**Your task**
When the material ends, stop; until then, set down every line exactly.

**Supplied material**
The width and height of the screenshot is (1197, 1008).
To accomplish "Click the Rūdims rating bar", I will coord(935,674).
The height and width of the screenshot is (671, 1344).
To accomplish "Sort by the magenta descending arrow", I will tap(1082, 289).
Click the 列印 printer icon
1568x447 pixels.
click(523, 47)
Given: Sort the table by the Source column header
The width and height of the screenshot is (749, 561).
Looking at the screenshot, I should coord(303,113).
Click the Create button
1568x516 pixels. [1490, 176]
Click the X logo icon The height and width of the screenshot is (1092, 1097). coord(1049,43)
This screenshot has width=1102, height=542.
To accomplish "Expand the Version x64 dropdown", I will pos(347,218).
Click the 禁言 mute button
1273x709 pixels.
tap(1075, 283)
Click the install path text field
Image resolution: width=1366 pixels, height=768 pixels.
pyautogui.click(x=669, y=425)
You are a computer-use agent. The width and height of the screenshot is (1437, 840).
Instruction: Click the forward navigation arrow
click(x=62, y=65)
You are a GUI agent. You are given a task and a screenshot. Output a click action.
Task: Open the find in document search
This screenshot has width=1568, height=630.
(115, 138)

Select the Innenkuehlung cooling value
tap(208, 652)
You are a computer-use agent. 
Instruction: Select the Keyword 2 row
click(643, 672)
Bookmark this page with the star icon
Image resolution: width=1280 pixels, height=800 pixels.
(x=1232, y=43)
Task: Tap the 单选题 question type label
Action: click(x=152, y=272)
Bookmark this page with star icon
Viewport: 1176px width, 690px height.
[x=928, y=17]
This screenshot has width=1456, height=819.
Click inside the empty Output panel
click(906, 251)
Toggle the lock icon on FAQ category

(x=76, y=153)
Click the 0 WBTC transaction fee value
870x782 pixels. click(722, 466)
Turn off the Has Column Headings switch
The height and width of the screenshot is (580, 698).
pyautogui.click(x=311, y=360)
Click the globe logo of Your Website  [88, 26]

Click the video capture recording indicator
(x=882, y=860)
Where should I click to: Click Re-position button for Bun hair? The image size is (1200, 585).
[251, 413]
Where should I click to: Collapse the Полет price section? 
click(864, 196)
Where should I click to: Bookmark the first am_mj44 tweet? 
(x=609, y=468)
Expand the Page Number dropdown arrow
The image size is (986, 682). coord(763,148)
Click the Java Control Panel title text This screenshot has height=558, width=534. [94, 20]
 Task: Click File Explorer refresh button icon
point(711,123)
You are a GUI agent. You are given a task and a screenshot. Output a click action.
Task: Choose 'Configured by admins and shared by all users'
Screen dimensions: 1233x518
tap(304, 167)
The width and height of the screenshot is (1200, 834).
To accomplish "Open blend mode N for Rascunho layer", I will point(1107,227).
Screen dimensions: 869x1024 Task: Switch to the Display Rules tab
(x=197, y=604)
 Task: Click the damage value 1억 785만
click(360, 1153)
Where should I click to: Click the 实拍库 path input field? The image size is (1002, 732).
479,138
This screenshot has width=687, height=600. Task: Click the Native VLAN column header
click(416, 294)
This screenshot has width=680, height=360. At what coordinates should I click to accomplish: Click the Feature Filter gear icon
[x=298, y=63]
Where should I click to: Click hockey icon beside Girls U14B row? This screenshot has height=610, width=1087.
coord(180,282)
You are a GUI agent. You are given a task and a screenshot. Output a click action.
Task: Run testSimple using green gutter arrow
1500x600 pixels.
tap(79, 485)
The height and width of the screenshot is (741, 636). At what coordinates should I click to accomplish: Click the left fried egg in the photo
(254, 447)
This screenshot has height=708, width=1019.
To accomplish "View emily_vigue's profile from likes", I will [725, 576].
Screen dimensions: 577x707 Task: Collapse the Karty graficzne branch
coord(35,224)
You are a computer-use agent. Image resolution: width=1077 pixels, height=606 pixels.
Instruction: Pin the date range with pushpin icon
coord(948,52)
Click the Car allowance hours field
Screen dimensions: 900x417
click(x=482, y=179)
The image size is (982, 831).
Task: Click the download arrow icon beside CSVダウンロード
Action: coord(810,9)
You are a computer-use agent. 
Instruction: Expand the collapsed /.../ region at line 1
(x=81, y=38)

**Task solution**
The width and height of the screenshot is (1197, 1008).
To accomplish "Click the Rūdims rating bar", I will coord(935,674).
The height and width of the screenshot is (671, 1344).
To accomplish "Sort by the magenta descending arrow", I will tap(1082, 289).
Click the 列印 printer icon
1568x447 pixels.
click(523, 47)
Given: Sort the table by the Source column header
The width and height of the screenshot is (749, 561).
Looking at the screenshot, I should coord(303,113).
Click the Create button
1568x516 pixels. [1490, 176]
Click the X logo icon The height and width of the screenshot is (1092, 1097). coord(1049,43)
This screenshot has width=1102, height=542.
To accomplish "Expand the Version x64 dropdown", I will pos(347,218).
Click the 禁言 mute button
1273x709 pixels.
tap(1075, 283)
Click the install path text field
Image resolution: width=1366 pixels, height=768 pixels.
pyautogui.click(x=669, y=425)
You are a computer-use agent. The width and height of the screenshot is (1437, 840).
Instruction: Click the forward navigation arrow
click(x=62, y=65)
You are a GUI agent. You are given a task and a screenshot. Output a click action.
Task: Open the find in document search
This screenshot has width=1568, height=630.
(115, 138)

Select the Innenkuehlung cooling value
tap(208, 652)
You are a computer-use agent. 
Instruction: Select the Keyword 2 row
click(643, 672)
Bookmark this page with the star icon
Image resolution: width=1280 pixels, height=800 pixels.
(x=1232, y=43)
Task: Tap the 单选题 question type label
Action: click(x=152, y=272)
Bookmark this page with star icon
Viewport: 1176px width, 690px height.
[x=928, y=17]
This screenshot has width=1456, height=819.
Click inside the empty Output panel
click(906, 251)
Toggle the lock icon on FAQ category

(x=76, y=153)
Click the 0 WBTC transaction fee value
870x782 pixels. click(722, 466)
Turn off the Has Column Headings switch
The height and width of the screenshot is (580, 698).
pyautogui.click(x=311, y=360)
Click the globe logo of Your Website  [88, 26]

Click the video capture recording indicator
(x=882, y=860)
Where should I click to: Click Re-position button for Bun hair? The image size is (1200, 585).
[251, 413]
Where should I click to: Collapse the Полет price section? 
click(864, 196)
Where should I click to: Bookmark the first am_mj44 tweet? 
(x=609, y=468)
Expand the Page Number dropdown arrow
The image size is (986, 682). coord(763,148)
Click the Java Control Panel title text This screenshot has height=558, width=534. [94, 20]
 Task: Click File Explorer refresh button icon
point(711,123)
You are a GUI agent. You are given a task and a screenshot. Output a click action.
Task: Choose 'Configured by admins and shared by all users'
Screen dimensions: 1233x518
tap(304, 167)
The width and height of the screenshot is (1200, 834).
To accomplish "Open blend mode N for Rascunho layer", I will point(1107,227).
Screen dimensions: 869x1024 Task: Switch to the Display Rules tab
(x=197, y=604)
 Task: Click the damage value 1억 785만
click(360, 1153)
Where should I click to: Click the 实拍库 path input field? The image size is (1002, 732).
479,138
This screenshot has width=687, height=600. Task: Click the Native VLAN column header
click(416, 294)
This screenshot has width=680, height=360. At what coordinates should I click to accomplish: Click the Feature Filter gear icon
[x=298, y=63]
Where should I click to: Click hockey icon beside Girls U14B row? This screenshot has height=610, width=1087.
coord(180,282)
You are a GUI agent. You are given a task and a screenshot. Output a click action.
Task: Run testSimple using green gutter arrow
1500x600 pixels.
tap(79, 485)
The height and width of the screenshot is (741, 636). At what coordinates should I click to accomplish: Click the left fried egg in the photo
(254, 447)
This screenshot has height=708, width=1019.
To accomplish "View emily_vigue's profile from likes", I will [725, 576].
Screen dimensions: 577x707 Task: Collapse the Karty graficzne branch
coord(35,224)
You are a computer-use agent. Image resolution: width=1077 pixels, height=606 pixels.
Instruction: Pin the date range with pushpin icon
coord(948,52)
Click the Car allowance hours field
Screen dimensions: 900x417
click(x=482, y=179)
The image size is (982, 831).
Task: Click the download arrow icon beside CSVダウンロード
Action: coord(810,9)
You are a computer-use agent. 
Instruction: Expand the collapsed /.../ region at line 1
(x=81, y=38)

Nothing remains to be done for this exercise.